**Brief:** In the material below, find the line containing "Geri Dönüşüm Kutusu (103, 647)" and the line containing "Konu Dışı / Off Topic (102, 229)", then reproduce exactly both of them and every line between, and nothing else.

*** Opening Given data ***

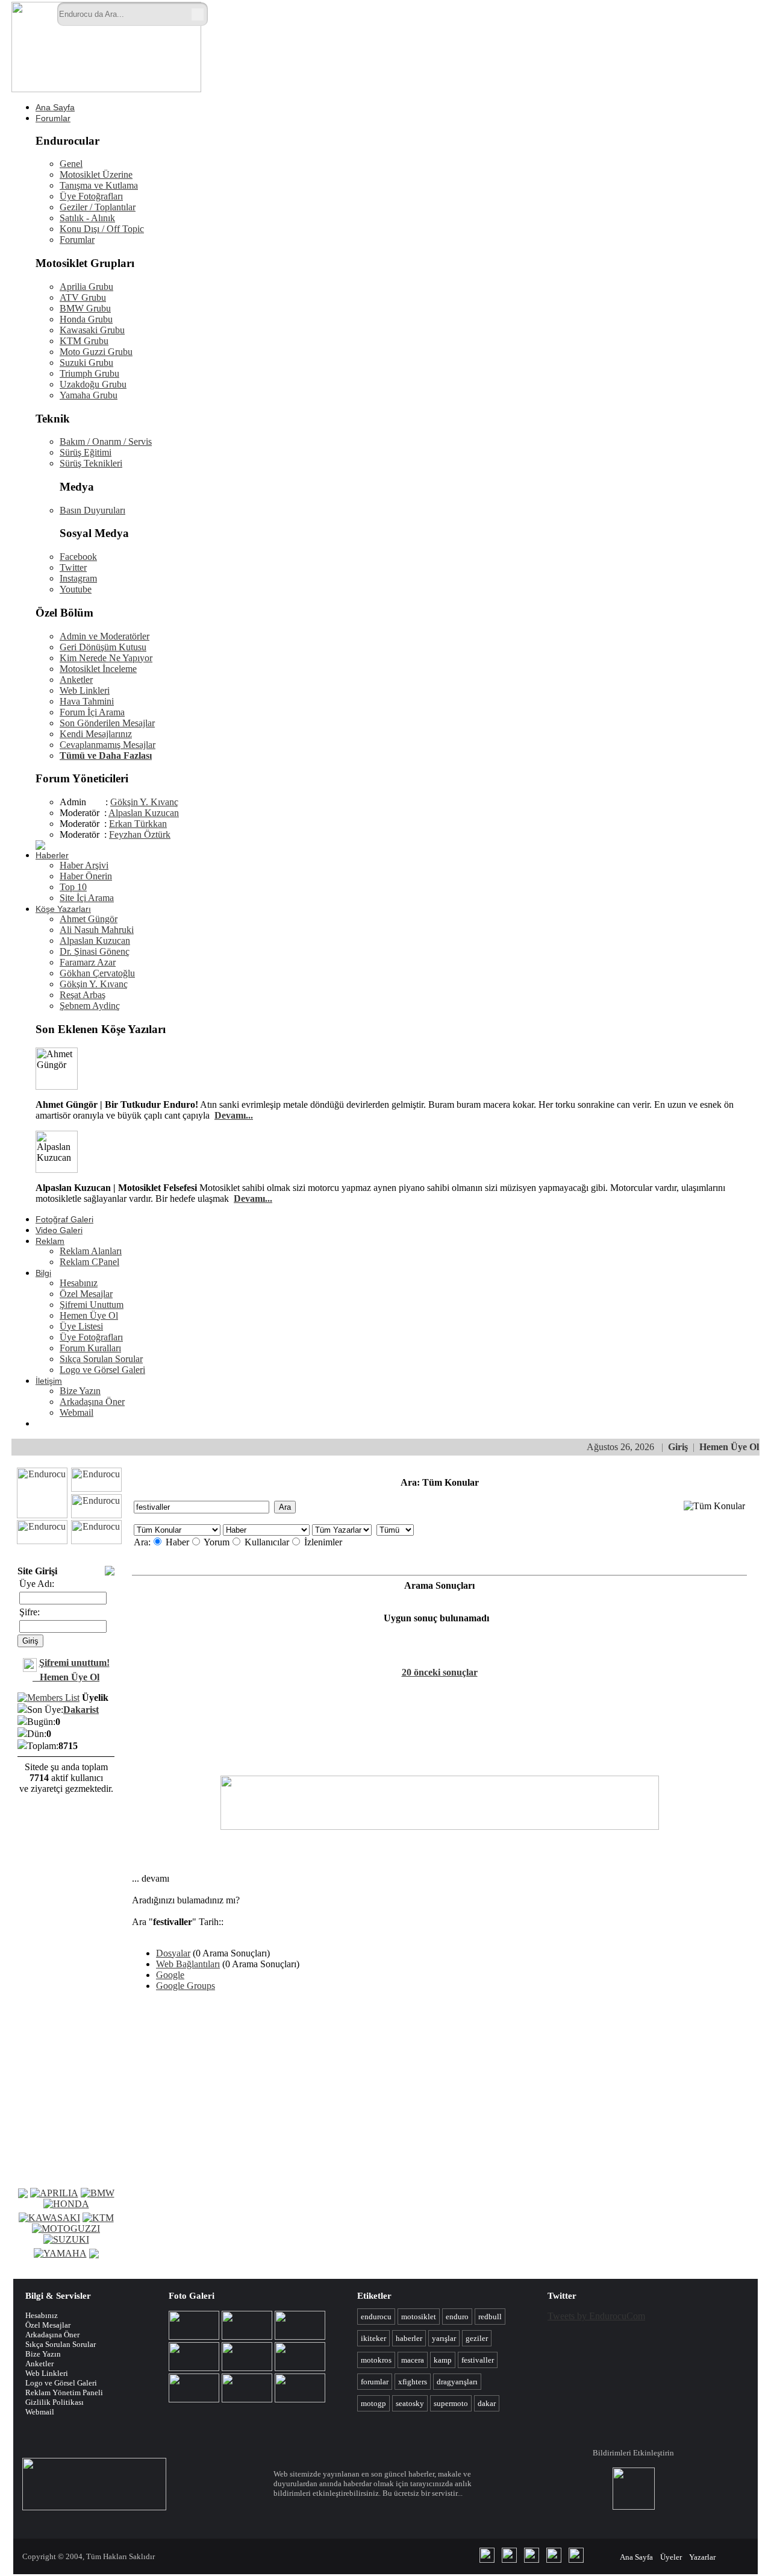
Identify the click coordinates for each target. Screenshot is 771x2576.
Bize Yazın (80, 1391)
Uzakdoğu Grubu (93, 384)
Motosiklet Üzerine (96, 174)
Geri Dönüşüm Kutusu (103, 647)
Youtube (76, 589)
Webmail (76, 1412)
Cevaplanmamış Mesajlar (107, 745)
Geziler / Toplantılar (98, 207)
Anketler (76, 679)
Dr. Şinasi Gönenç (95, 951)
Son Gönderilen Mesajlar (107, 723)
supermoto (451, 2403)
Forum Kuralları (90, 1348)
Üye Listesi (81, 1326)
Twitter (73, 567)
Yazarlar (702, 2557)
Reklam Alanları (91, 1251)
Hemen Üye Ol (89, 1315)
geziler (477, 2338)
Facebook (78, 556)
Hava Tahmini (87, 701)
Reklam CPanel (89, 1262)
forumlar (375, 2381)
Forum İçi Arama (92, 712)
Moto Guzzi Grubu (96, 352)
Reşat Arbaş (82, 995)
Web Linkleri (85, 690)
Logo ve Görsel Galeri (102, 1370)
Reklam (50, 1241)
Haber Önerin (86, 876)
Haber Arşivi (84, 865)
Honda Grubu (86, 319)
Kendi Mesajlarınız (96, 734)
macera (412, 2359)
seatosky (410, 2403)
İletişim (49, 1381)
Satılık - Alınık (87, 218)
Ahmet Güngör (88, 919)
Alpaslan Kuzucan (143, 813)
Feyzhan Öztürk (139, 834)
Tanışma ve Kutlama (99, 185)
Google (170, 1975)
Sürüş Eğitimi (85, 452)
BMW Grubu (85, 308)
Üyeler (671, 2557)
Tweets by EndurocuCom (596, 2316)
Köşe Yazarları (63, 909)
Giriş (678, 1447)
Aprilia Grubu (86, 286)
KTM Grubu (84, 341)
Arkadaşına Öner (92, 1401)
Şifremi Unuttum (91, 1304)
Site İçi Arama (87, 898)
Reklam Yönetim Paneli (64, 2392)
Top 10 (73, 887)
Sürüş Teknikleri (91, 463)
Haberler (52, 855)
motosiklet (418, 2316)
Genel (71, 164)
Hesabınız (79, 1283)
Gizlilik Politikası (54, 2402)
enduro (457, 2316)
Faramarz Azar (88, 962)
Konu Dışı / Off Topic (102, 229)
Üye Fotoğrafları (91, 196)
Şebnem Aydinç (90, 1006)
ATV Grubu (83, 297)
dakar (487, 2403)
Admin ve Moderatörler (104, 636)
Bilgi (43, 1273)
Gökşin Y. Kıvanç (144, 802)
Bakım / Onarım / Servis (106, 441)
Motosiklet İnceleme (98, 669)
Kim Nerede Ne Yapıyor (106, 658)
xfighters (412, 2381)
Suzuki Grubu (86, 362)
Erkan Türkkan (138, 823)
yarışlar (444, 2338)
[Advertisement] (498, 35)
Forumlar (53, 118)
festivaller (477, 2359)
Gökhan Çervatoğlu (97, 973)
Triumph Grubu (89, 373)
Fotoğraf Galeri (64, 1219)
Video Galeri (59, 1230)
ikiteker (373, 2338)
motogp (373, 2403)
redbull (490, 2316)
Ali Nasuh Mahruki (97, 930)
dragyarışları (457, 2381)
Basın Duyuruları (92, 510)
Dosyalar (173, 1953)
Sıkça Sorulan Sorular (101, 1359)
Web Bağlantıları (188, 1964)
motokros (376, 2359)
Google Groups (185, 1986)
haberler (409, 2338)
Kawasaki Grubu (92, 330)
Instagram (78, 578)
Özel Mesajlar (86, 1294)
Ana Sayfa (55, 107)
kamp (443, 2359)
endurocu (376, 2316)
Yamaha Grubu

*** Closing Given data ***

**Exercise solution:**
Geri Dönüşüm Kutusu (103, 647)
Youtube (76, 589)
Webmail (76, 1412)
Cevaplanmamış Mesajlar (107, 745)
Geziler / Toplantılar (98, 207)
Anketler (76, 679)
Dr. Şinasi Gönenç (95, 951)
Son Gönderilen Mesajlar (107, 723)
supermoto (451, 2403)
Forum Kuralları (90, 1348)
Üye Listesi (81, 1326)
Twitter (73, 567)
Yazarlar (702, 2557)
Reklam Alanları (91, 1251)
Hemen Üye Ol (89, 1315)
geziler (477, 2338)
Facebook (78, 556)
Hava Tahmini (87, 701)
Reklam CPanel (89, 1262)
forumlar (375, 2381)
Forum İçi Arama (92, 712)
Moto Guzzi Grubu (96, 352)
Reşat Arbaş (82, 995)
Web Linkleri (85, 690)
Logo ve Görsel Galeri (102, 1370)
Reklam (50, 1241)
Haber Önerin (86, 876)
Haber Arşivi (84, 865)
Honda Grubu (86, 319)
Kendi Mesajlarınız (96, 734)
macera (412, 2359)
seatosky (410, 2403)
İletişim (49, 1381)
Satılık - Alınık (87, 218)
Ahmet Güngör (88, 919)
Alpaslan Kuzucan (143, 813)
Feyzhan Öztürk (139, 834)
Tanışma ve Kutlama (99, 185)
Google (170, 1975)
Sürüş Eğitimi (85, 452)
BMW Grubu (85, 308)
Üyeler (671, 2557)
Tweets by EndurocuCom (596, 2316)
Köşe Yazarları (63, 909)
Giriş (678, 1447)
Aprilia Grubu (86, 286)
KTM Grubu (84, 341)
Arkadaşına Öner (92, 1401)
Şifremi Unuttum (91, 1304)
Site İçi Arama (87, 898)
Reklam Yönetim Paneli (64, 2392)
Top 10 (73, 887)
Sürüş Teknikleri (91, 463)
Haberler (52, 855)
motosiklet (418, 2316)
Genel (71, 164)
Hesabınız (79, 1283)
Gizlilik Politikası (54, 2402)
enduro (457, 2316)
Faramarz Azar (88, 962)
Konu Dışı / Off Topic (102, 229)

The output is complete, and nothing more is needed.